**REQUIREMENT:** Which lines come from the start of the listing through the line holding "Task: Switch to the Glossary tab"? Restate exactly those, both included, minus the pictures.

BEGIN DATASET

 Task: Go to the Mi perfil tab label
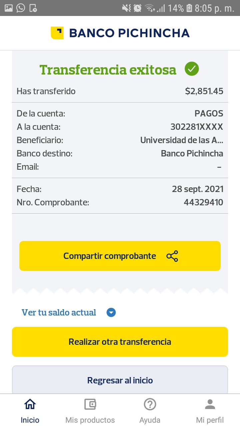coord(210,420)
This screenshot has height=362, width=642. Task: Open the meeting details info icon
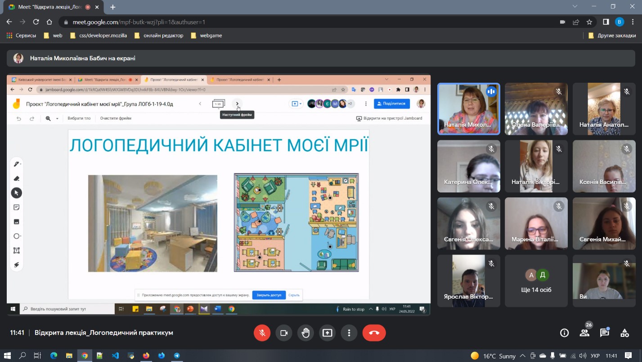click(x=564, y=333)
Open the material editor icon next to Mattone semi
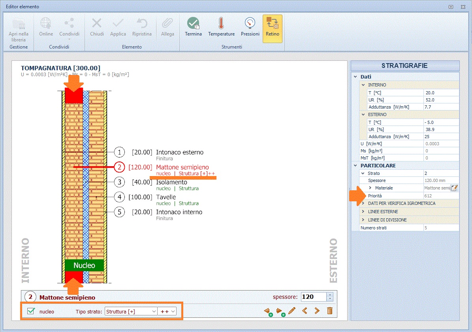The width and height of the screenshot is (472, 332). click(454, 188)

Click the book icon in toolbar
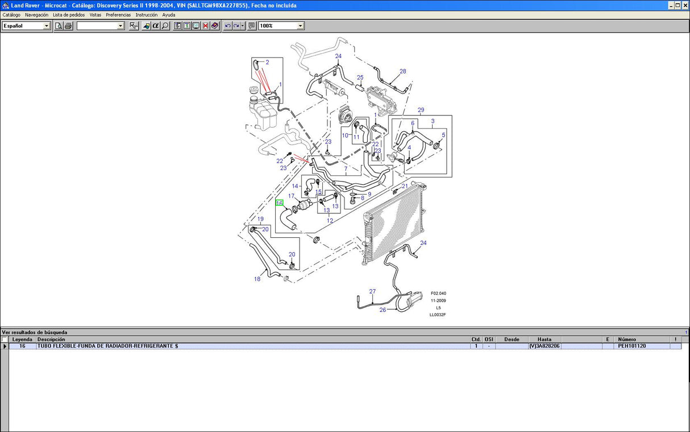click(x=214, y=26)
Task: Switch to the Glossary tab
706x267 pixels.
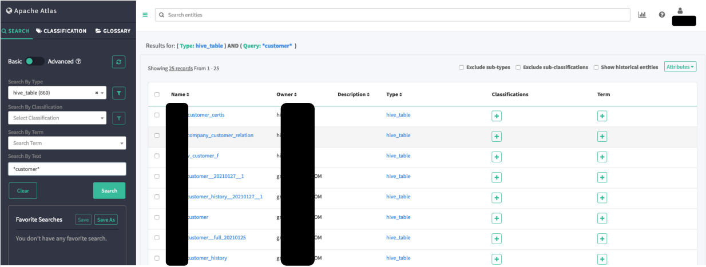Action: 113,31
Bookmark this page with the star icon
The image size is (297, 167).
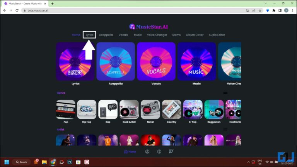click(x=260, y=10)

END DATASET

**TASK RESULT:**
 Task: Go to the Mi perfil tab label
coord(210,420)
This screenshot has height=362, width=642. Task: Open the meeting details info icon
click(x=564, y=333)
Open the material editor icon next to Mattone semi
The width and height of the screenshot is (472, 332). click(454, 188)

Click the book icon in toolbar
click(x=214, y=26)
Task: Switch to the Glossary tab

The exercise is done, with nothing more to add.